TASK DESCRIPTION:
From the entries below, extract every line that includes the word "computer".
---+---
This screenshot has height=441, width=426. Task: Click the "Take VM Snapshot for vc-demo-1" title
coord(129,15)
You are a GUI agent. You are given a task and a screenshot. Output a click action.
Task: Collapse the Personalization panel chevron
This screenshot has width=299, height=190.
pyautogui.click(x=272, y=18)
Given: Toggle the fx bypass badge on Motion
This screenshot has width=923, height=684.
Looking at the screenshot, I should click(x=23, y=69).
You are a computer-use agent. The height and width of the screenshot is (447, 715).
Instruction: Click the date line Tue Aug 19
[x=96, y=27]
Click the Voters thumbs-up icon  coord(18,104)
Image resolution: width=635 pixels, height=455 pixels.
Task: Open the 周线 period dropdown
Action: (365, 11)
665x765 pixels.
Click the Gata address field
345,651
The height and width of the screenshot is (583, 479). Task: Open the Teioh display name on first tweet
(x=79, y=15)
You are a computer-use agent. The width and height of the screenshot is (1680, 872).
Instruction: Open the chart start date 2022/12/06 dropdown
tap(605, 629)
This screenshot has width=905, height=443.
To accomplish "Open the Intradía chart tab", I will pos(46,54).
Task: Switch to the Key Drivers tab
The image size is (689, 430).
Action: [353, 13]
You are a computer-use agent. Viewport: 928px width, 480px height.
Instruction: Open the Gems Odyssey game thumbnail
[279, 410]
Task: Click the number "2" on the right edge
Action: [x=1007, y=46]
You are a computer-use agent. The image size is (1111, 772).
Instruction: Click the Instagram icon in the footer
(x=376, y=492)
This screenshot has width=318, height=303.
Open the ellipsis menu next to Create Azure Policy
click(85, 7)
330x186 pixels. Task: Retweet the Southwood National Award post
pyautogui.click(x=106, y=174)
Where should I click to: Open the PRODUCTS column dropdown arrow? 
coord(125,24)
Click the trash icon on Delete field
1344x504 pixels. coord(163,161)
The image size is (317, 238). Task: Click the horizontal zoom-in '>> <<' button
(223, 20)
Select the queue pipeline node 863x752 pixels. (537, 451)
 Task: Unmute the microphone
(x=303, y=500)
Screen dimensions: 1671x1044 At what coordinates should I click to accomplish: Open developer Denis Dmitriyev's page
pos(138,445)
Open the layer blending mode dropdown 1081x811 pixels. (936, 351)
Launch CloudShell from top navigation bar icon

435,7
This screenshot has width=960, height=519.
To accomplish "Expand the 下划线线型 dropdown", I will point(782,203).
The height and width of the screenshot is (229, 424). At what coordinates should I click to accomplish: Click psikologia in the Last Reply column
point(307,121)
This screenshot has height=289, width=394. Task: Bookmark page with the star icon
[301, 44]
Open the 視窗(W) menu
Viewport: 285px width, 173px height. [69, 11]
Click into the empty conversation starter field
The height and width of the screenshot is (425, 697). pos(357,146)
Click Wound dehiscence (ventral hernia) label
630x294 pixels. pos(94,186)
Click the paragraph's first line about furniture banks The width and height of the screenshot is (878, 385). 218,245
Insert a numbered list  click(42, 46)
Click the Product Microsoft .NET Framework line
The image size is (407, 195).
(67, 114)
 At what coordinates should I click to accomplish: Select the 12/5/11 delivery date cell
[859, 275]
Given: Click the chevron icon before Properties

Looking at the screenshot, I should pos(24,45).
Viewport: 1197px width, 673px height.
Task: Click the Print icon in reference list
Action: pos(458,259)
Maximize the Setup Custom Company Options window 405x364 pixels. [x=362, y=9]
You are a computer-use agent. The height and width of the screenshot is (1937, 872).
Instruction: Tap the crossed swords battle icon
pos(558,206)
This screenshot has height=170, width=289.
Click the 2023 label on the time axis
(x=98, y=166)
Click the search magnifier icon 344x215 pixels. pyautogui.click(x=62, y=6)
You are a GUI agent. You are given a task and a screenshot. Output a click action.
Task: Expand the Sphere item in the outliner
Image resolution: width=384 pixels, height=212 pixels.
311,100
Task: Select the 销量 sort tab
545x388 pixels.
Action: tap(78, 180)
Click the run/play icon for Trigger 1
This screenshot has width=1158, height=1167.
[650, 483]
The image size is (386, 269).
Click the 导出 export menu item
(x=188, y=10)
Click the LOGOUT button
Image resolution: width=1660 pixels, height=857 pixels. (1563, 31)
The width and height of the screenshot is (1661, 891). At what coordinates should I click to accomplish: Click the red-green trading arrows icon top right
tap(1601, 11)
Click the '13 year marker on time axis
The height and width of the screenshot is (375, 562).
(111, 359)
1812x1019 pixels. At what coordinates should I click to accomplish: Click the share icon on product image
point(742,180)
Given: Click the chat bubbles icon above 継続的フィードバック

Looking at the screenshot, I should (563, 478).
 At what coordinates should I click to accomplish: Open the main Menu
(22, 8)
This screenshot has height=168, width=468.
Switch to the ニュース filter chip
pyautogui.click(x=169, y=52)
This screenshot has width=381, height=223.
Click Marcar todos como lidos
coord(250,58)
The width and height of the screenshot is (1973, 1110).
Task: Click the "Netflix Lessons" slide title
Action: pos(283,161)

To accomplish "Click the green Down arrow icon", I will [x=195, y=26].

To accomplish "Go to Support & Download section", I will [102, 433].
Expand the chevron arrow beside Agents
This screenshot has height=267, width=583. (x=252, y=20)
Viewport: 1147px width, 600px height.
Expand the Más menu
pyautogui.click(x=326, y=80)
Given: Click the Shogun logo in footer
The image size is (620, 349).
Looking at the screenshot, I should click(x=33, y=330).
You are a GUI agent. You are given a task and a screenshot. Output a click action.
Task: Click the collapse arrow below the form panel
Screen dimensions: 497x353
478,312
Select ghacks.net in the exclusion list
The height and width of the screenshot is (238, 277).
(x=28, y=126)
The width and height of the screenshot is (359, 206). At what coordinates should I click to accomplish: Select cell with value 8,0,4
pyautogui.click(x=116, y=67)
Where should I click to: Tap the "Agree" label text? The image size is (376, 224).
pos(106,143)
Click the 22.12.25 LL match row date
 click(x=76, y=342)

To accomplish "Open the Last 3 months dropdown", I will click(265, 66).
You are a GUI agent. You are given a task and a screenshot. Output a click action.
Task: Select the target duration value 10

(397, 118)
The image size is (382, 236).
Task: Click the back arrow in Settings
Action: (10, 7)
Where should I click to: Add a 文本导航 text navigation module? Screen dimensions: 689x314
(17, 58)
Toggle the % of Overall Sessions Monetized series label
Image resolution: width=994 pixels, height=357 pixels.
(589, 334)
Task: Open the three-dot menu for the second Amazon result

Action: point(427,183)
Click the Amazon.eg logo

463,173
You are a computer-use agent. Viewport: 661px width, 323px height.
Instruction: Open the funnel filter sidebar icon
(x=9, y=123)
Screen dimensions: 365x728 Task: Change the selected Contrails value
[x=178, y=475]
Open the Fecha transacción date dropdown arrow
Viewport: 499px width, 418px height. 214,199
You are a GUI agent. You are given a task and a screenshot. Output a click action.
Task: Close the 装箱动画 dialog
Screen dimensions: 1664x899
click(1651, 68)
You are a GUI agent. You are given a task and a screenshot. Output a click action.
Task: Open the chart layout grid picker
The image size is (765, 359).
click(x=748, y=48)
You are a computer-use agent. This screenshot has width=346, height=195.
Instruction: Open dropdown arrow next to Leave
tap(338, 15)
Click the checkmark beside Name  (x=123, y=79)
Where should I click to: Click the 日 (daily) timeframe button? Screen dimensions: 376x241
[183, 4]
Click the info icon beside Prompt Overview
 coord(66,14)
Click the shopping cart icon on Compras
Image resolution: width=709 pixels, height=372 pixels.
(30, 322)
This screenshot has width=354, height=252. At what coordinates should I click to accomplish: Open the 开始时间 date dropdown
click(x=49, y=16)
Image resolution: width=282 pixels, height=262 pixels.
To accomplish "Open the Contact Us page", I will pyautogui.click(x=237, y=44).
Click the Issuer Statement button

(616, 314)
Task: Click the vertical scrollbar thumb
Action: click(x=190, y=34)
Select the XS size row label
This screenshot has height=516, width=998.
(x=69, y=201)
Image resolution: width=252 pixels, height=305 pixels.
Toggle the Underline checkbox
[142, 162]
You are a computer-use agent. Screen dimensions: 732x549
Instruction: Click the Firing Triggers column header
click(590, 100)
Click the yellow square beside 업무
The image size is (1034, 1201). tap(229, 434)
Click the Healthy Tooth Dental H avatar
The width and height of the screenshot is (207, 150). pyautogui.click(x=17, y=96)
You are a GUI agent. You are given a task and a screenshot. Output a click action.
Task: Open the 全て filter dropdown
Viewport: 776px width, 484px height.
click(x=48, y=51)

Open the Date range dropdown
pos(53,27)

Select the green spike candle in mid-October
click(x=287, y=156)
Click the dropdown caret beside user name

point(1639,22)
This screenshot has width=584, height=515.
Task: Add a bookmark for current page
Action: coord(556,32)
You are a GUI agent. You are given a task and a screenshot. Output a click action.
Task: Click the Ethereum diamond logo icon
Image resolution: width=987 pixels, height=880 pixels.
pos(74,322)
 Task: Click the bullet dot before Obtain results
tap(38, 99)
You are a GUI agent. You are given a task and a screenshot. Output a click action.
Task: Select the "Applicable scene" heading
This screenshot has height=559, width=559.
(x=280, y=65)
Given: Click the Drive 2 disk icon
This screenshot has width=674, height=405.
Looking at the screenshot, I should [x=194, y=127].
---+---
WRITTEN ANSWER:
You are a computer-use agent. The height and width of the screenshot is (447, 715).
You are a computer-use agent. The width and height of the screenshot is (1680, 872).
You are a computer-use agent. Viewport: 928px width, 480px height.
You are a computer-use agent. The image size is (1111, 772).
You are a computer-use agent. The height and width of the screenshot is (1937, 872).
You are a computer-use agent. Viewport: 661px width, 323px height.
You are a computer-use agent. This screenshot has width=346, height=195.
You are a computer-use agent. Screen dimensions: 732x549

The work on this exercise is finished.